Active Ownership

Osbon Capital launched in 2006 as an index boutique focused on ETFs and the emerging index strategy. At that time, Vanguard had just passed $1 trillion in assets under management and indexing and ETFs were still a relatively young concept. ETFs held just $300B in total assets at the time, and John had the foresight to predict that index ETFs would become the overwhelmingly dominant trend in markets and asset management. Today, the largest ETF, the S&P 500 SPY ticker, holds $414 billion, ETFs in aggregate hold roughly $6.5 trillion, and Vanguard’s assets have surpassed $7 trillion.

The index and ETF market dominance raises questions about the future of ownership, leadership and voting rights. John Coates of Harvard recently published on this topic, “The Problem Of Twelve: When a Few Financial Institutions Control Everything.” Today, Vanguard, Blackrock, State Street and Fidelity own roughly 25% of large corporate America. That number has been growing by approximately .5% each year consistently. 

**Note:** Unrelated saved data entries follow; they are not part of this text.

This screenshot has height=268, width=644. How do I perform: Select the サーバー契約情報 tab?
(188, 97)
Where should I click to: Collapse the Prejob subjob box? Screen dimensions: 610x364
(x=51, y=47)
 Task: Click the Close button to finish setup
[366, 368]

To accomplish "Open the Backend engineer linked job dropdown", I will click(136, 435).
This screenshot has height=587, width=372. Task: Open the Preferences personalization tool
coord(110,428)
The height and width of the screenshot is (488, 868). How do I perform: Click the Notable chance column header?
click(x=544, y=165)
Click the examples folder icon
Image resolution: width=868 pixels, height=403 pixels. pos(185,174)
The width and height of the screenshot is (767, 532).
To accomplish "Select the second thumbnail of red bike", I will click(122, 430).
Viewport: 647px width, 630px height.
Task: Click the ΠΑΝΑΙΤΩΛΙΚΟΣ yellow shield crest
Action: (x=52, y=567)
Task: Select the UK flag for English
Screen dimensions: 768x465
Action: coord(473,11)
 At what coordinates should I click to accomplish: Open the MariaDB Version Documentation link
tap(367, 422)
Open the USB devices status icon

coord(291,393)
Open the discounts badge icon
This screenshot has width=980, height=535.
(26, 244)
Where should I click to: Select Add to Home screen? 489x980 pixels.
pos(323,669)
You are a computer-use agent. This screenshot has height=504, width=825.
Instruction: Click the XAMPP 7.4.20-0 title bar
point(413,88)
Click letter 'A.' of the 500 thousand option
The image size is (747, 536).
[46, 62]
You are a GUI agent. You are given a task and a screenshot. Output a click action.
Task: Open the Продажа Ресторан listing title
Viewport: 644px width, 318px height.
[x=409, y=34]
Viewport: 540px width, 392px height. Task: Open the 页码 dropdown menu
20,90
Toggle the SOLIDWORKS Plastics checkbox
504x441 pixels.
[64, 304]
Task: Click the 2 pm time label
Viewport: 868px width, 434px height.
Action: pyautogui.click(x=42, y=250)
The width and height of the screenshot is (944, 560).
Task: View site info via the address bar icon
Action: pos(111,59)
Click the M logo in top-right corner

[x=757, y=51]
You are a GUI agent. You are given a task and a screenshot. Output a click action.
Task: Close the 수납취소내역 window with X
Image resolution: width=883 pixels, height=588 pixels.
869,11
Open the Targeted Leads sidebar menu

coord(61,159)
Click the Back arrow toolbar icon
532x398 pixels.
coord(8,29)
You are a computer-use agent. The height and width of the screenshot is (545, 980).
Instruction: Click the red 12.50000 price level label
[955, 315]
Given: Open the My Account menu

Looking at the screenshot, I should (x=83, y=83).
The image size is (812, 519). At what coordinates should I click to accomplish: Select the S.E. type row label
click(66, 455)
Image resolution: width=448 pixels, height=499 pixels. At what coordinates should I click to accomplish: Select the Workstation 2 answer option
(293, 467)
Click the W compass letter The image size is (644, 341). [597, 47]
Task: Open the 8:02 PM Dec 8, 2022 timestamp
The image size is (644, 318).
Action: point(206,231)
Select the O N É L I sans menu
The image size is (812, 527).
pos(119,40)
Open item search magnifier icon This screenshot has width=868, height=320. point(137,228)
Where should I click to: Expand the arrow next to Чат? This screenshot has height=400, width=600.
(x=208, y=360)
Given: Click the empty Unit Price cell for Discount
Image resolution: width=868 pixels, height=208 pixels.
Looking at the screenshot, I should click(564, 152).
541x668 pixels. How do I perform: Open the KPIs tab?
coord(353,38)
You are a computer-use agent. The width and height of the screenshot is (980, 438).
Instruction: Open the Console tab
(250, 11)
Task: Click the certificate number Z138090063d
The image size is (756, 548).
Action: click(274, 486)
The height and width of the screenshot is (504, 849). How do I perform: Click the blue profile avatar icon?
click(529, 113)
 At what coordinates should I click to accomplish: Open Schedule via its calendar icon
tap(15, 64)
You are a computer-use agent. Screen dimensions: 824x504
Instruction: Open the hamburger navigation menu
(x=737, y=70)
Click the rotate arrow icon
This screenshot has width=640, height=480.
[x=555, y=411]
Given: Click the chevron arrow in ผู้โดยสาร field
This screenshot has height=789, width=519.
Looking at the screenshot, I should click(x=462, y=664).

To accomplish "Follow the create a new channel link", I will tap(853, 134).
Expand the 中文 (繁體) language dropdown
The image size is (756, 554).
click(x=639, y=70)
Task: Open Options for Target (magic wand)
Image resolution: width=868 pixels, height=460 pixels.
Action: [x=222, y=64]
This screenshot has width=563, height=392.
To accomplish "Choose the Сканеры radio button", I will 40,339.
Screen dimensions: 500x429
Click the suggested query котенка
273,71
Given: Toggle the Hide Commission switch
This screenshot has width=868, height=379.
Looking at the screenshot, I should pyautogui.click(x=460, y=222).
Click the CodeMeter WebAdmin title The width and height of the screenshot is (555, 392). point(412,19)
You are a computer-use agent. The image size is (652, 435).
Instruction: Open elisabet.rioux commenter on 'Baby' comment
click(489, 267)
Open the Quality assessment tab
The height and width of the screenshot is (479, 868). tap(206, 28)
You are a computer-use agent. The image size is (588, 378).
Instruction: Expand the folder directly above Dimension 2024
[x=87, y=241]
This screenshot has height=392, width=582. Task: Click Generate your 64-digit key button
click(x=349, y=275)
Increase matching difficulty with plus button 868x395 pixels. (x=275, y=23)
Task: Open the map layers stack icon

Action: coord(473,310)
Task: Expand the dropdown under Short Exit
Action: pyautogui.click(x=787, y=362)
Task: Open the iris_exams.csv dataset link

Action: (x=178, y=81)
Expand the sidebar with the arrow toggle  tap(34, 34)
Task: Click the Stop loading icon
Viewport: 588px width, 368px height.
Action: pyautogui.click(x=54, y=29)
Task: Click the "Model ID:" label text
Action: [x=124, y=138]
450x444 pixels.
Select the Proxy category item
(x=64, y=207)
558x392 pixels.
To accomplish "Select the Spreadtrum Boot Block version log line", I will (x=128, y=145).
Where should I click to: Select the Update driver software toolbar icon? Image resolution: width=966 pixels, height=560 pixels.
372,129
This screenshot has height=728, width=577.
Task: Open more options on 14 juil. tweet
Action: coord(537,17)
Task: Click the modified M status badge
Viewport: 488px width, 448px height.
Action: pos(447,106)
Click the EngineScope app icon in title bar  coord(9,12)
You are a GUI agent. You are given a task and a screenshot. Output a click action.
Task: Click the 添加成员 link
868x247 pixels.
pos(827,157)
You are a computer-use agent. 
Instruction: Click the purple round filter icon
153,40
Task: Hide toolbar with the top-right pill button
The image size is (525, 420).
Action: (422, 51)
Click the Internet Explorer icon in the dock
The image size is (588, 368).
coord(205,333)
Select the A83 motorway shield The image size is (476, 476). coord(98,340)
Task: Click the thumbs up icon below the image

This is also true of private equity, which has grown even faster because it tends to buy entire companies rather than shares. It’s estimated today that one in seven people in the US work for private equity fund-owned companies, whether they know it or not. My sister works in the education field for a private equity-owned company. I’m not sure about the measurement of this number, but Coates says private equity is on track to run a third of the US economy. 

The interesting part about this concentration of power is not where the returns and value accrue but where the voting power is concentrated. On the public equity side, it’s the big four mentioned above. On the private equity side, it’s KKR, Apollo, Carlyle, and Blackstone. And on the indexing side, it’s providers like Russel, Dow Jones and MSCI.

Coates considers this topic more of a dilemma and less of a problem. There are a few questions that remain.

  • What is the upper limit for ownership among the top 10 institutions? What happens when they own more than 50%?
  • How will regulations support active participation in ownership when so few people are involved? The executives of these companies need the workforce to meet with every single company and attend every meeting.
  • How will “passive” holders vote when forced to choose between Ford and GM or United Airlines and American Airlines? 

The one thing that investors who look outside of indexes should be aware of is the massive buying pressure introduced when a company is added to a primary index like the S&P 500. Last week, the S&P committee announced that AirBnB and Blackrock were being added. Index rebalances introduce a lot of buying and selling power, which can move share prices considerably in the short and long run. This is not a comment on future AirBnB or Blackrock stock performance.

S&P 500 companies need to show positive earnings to be included, which is not something that modern technology companies have prioritized. Tesla was late to the S&P 500 because it didn’t show positive earnings until a few years ago, so index investors largely missed Tesla’s gains. There are many examples of young companies that are likely contenders for S&P 500 inclusion when they achieve positive earnings.

Ultimately, this concentration of power is something for investors to watch. Indexing and the economies of scale offered by the major investment firms have created enormous value for investors. That success is getting too large and needs to be managed in the coming years and decades.